# Task requirements
Copy out all of the rows below word for word, without changing a single character.
***** Exercise material *****
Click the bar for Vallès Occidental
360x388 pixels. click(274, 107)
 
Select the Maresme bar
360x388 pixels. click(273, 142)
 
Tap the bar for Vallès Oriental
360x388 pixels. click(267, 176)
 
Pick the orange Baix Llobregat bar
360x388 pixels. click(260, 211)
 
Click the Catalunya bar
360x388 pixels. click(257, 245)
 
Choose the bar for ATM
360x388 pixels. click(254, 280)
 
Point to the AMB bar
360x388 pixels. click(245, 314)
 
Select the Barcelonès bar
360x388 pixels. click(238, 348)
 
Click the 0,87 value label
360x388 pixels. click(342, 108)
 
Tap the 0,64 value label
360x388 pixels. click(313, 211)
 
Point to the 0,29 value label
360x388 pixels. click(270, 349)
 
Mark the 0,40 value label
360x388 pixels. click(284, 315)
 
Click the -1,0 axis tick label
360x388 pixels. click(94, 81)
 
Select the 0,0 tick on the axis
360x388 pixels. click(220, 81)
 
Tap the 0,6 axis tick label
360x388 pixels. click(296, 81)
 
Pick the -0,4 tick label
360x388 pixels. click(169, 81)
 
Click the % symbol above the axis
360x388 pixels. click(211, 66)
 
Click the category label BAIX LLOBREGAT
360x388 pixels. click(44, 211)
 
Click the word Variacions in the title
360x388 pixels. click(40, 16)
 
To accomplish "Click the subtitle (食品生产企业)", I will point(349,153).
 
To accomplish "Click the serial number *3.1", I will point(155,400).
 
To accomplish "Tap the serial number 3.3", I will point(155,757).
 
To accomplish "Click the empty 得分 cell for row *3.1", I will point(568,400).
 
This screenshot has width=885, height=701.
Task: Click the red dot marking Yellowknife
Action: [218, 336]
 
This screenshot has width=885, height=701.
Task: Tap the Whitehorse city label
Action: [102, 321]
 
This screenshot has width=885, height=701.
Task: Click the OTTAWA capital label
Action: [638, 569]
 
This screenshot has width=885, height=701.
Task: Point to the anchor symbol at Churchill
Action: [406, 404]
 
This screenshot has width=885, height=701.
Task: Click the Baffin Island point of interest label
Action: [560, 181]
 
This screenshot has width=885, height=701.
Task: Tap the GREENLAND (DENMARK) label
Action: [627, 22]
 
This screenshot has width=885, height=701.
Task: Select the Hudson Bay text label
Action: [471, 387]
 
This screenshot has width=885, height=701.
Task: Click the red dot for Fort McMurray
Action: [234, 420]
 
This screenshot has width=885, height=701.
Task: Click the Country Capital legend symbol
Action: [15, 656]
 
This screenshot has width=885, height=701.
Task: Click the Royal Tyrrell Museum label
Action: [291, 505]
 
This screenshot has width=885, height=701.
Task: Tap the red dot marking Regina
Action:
*****
# Correct output
Click the bar for Vallès Occidental
360x388 pixels. click(274, 107)
 
Select the Maresme bar
360x388 pixels. click(273, 142)
 
Tap the bar for Vallès Oriental
360x388 pixels. click(267, 176)
 
Pick the orange Baix Llobregat bar
360x388 pixels. click(260, 211)
 
Click the Catalunya bar
360x388 pixels. click(257, 245)
 
Choose the bar for ATM
360x388 pixels. click(254, 280)
 
Point to the AMB bar
360x388 pixels. click(245, 314)
 
Select the Barcelonès bar
360x388 pixels. click(238, 348)
 
Click the 0,87 value label
360x388 pixels. click(342, 108)
 
Tap the 0,64 value label
360x388 pixels. click(313, 211)
 
Point to the 0,29 value label
360x388 pixels. click(270, 349)
 
Mark the 0,40 value label
360x388 pixels. click(284, 315)
 
Click the -1,0 axis tick label
360x388 pixels. click(94, 81)
 
Select the 0,0 tick on the axis
360x388 pixels. click(220, 81)
 
Tap the 0,6 axis tick label
360x388 pixels. click(296, 81)
 
Pick the -0,4 tick label
360x388 pixels. click(169, 81)
 
Click the % symbol above the axis
360x388 pixels. click(211, 66)
 
Click the category label BAIX LLOBREGAT
360x388 pixels. click(44, 211)
 
Click the word Variacions in the title
360x388 pixels. click(40, 16)
 
To accomplish "Click the subtitle (食品生产企业)", I will point(349,153).
 
To accomplish "Click the serial number *3.1", I will point(155,400).
 
To accomplish "Tap the serial number 3.3", I will point(155,757).
 
To accomplish "Click the empty 得分 cell for row *3.1", I will point(568,400).
 
This screenshot has width=885, height=701.
Task: Click the red dot marking Yellowknife
Action: [218, 336]
 
This screenshot has width=885, height=701.
Task: Tap the Whitehorse city label
Action: [102, 321]
 
This screenshot has width=885, height=701.
Task: Click the OTTAWA capital label
Action: [638, 569]
 
This screenshot has width=885, height=701.
Task: Point to the anchor symbol at Churchill
Action: [406, 404]
 
This screenshot has width=885, height=701.
Task: Click the Baffin Island point of interest label
Action: [560, 181]
 
This screenshot has width=885, height=701.
Task: Tap the GREENLAND (DENMARK) label
Action: [627, 22]
 
This screenshot has width=885, height=701.
Task: Select the Hudson Bay text label
Action: [471, 387]
 
This screenshot has width=885, height=701.
Task: Click the red dot for Fort McMurray
Action: [234, 420]
 
This screenshot has width=885, height=701.
Task: Click the Country Capital legend symbol
Action: [15, 656]
 
This screenshot has width=885, height=701.
Task: Click the Royal Tyrrell Museum label
Action: [291, 505]
 
This screenshot has width=885, height=701.
Task: Tap the red dot marking Regina
Action:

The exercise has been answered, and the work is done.